■ Exercise description:
In the records below, find every line that contains "Open" and list it.

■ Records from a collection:

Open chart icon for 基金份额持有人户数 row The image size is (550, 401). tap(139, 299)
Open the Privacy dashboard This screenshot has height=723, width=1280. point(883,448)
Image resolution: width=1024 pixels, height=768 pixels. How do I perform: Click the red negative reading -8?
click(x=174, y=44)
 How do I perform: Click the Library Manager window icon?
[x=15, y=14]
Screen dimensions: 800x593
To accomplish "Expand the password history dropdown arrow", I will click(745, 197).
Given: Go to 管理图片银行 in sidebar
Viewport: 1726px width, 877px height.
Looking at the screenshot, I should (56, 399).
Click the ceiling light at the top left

■ Response:
Open chart icon for 基金份额持有人户数 row The image size is (550, 401). tap(139, 299)
Open the Privacy dashboard This screenshot has height=723, width=1280. point(883,448)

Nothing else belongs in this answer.